In my GAE app (Python) I have implemented multitenancy and multi-site support based on the host
part of the request object.
For example, www.foo.com/index.html
and www.bar.com/index.html
are both handled by the same app (e.g. myapp.appspot.com
). The app reads the host-value and then decides which namespace and site-configuration to use. This works great as long as the app receives the request directly from the user-agent.
However, I would like to use the Channel API, but there is an issue because requests to /_ah/channel/connected/
and /_ah/channel/disconnected/
are not originating from the original user-agent. Instead, the request has Host: myapp.appspot.com
and the parameter to=myapp.appspot.com
. (The from
parameter is the token I expect. Also www.foo.com/_ah/channel/jsapi
is redirected to a talkgadget server which is not documented but seems to be as expected.)
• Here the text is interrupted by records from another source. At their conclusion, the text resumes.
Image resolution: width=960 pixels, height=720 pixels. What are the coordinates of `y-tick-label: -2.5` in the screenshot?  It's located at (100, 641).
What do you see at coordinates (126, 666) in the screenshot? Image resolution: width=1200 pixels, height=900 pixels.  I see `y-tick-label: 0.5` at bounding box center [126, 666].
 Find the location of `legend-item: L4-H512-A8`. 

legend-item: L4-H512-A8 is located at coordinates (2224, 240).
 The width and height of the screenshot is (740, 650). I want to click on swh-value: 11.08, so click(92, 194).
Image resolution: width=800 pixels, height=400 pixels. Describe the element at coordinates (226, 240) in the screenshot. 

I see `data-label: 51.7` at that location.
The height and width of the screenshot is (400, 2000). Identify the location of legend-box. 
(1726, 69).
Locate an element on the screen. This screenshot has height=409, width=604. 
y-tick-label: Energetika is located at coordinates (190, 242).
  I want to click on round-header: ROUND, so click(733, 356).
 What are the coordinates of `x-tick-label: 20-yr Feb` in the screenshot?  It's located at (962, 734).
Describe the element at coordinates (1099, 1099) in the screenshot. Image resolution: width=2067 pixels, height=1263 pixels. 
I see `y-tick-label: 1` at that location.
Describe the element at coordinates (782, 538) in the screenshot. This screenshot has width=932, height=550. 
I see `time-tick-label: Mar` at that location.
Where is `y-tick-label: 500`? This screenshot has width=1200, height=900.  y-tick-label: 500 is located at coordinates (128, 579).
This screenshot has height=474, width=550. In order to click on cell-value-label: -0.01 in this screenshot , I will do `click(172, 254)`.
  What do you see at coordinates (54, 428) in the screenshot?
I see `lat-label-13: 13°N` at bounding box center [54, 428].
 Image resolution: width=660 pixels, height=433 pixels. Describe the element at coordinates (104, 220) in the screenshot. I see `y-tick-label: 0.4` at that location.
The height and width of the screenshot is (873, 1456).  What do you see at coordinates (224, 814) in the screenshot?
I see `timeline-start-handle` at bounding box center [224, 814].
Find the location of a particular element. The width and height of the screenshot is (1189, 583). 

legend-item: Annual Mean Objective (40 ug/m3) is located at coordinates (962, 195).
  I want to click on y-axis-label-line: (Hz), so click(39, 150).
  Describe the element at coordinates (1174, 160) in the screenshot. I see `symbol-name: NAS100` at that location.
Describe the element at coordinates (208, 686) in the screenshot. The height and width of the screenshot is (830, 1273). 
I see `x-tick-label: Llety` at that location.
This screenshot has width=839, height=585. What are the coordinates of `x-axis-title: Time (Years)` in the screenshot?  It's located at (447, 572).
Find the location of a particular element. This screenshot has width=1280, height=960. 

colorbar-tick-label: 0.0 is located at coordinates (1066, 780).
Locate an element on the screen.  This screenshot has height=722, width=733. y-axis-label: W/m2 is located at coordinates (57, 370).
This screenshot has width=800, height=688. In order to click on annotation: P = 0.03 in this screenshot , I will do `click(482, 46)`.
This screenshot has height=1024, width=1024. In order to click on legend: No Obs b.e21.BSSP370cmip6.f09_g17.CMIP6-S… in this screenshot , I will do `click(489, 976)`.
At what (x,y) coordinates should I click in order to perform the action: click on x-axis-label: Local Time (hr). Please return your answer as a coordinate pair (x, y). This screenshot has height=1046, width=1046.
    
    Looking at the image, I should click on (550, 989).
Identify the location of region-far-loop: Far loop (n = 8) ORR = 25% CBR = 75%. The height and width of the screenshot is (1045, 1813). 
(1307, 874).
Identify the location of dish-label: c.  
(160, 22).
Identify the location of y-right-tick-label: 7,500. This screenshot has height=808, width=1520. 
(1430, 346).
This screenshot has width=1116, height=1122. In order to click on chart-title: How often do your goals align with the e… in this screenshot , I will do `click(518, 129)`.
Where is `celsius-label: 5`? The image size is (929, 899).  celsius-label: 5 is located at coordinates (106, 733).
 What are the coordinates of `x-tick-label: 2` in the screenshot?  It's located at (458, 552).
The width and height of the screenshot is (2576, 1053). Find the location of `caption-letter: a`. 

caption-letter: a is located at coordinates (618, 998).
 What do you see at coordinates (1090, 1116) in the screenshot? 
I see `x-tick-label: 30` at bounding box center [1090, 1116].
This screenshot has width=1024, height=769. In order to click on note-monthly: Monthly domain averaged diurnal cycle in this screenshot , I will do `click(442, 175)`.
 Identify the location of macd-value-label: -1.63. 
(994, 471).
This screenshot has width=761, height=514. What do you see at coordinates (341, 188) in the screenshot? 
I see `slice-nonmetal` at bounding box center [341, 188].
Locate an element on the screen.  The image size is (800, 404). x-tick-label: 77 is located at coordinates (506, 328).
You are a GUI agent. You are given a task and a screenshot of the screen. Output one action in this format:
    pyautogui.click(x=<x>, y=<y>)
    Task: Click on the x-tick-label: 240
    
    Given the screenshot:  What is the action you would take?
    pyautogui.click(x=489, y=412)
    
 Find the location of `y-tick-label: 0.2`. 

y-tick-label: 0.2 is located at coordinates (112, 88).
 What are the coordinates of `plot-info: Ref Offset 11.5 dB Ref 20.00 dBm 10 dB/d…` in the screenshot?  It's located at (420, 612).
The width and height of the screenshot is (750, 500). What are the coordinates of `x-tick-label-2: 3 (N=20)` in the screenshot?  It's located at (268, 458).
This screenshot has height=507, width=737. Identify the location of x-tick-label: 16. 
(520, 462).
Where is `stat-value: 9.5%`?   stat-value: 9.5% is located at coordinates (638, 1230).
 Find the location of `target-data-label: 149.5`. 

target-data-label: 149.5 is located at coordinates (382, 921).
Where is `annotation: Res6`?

I assume, the problem is caused by the code in channel.js
which doesn't call my app using the original host, e.g. www.foo.com/_ah/channel/connected
. Instead it uses a talkgadget.google.com
host which (as far as I can tell) will then call my app, but using myapp.appspot.com
, ignoring the original host and so I cannot use the request's host
value for my purpose.
As a workaround, I can figure out a way of including the host information into the channel token, so when my connected
and disconnected
handlers receive the token, they can use the token instead.
However, I would like to know if there is a better approach, where I could still get the original host name (e.g. www.foo.com
) requests to /_ah/channel/connected/
and /_ah/channel/disconnected/
. Any ideas?
This is what I have tried so far (with-out any success):
Adding the custom domain host name to the JS src attribute:
<script type="text/javascript" src="//www.foo.com/_ah/channel/jsapi"></script>
I also tried to manually override the base-url of the channel socket, suggested here: https://stackoverflow.com/questions/16558776/google-app-engine-channel-api-same-origin-policy
<script type="text/javascript">
onOpened = function() {
// TODO
};
onMessage = function() {
// TODO
};
onError = function() {
// TODO
};
onClose = function() {
// TODO
};
goog.appengine.Socket.BASE_URL = "https://www.foo.com/_ah/channel/";
channel = new goog.appengine.Channel('{{channelToken}}');
socket = channel.open();
socket.onopen = onOpened;
socket.onmessage = onMessage;
socket.onerror = onError;
socket.onclose = onClose;
</script>
I couldn't find any official documentation for channel.js and I don't want to implement something that is going to break easily with the next update by Google.
Short of a proxy, I don't see a better way than including the information in-band. The problem is that the library/infrastructure (can't be certain without looking deeper) is stripping the HTTP-layer information (the Host header), and indeed you don't have any control of the HTTP layer to pass custom headers, etc. So, you either need to have the info at a lower layer (TCP doesn't even provide a means to do this, and since the entrypoint of your code is through the browser running channel.js, rather than a system-level process running on the bare network interface, this is out of the picture decisively), or at a higher layer, ie. within the channel.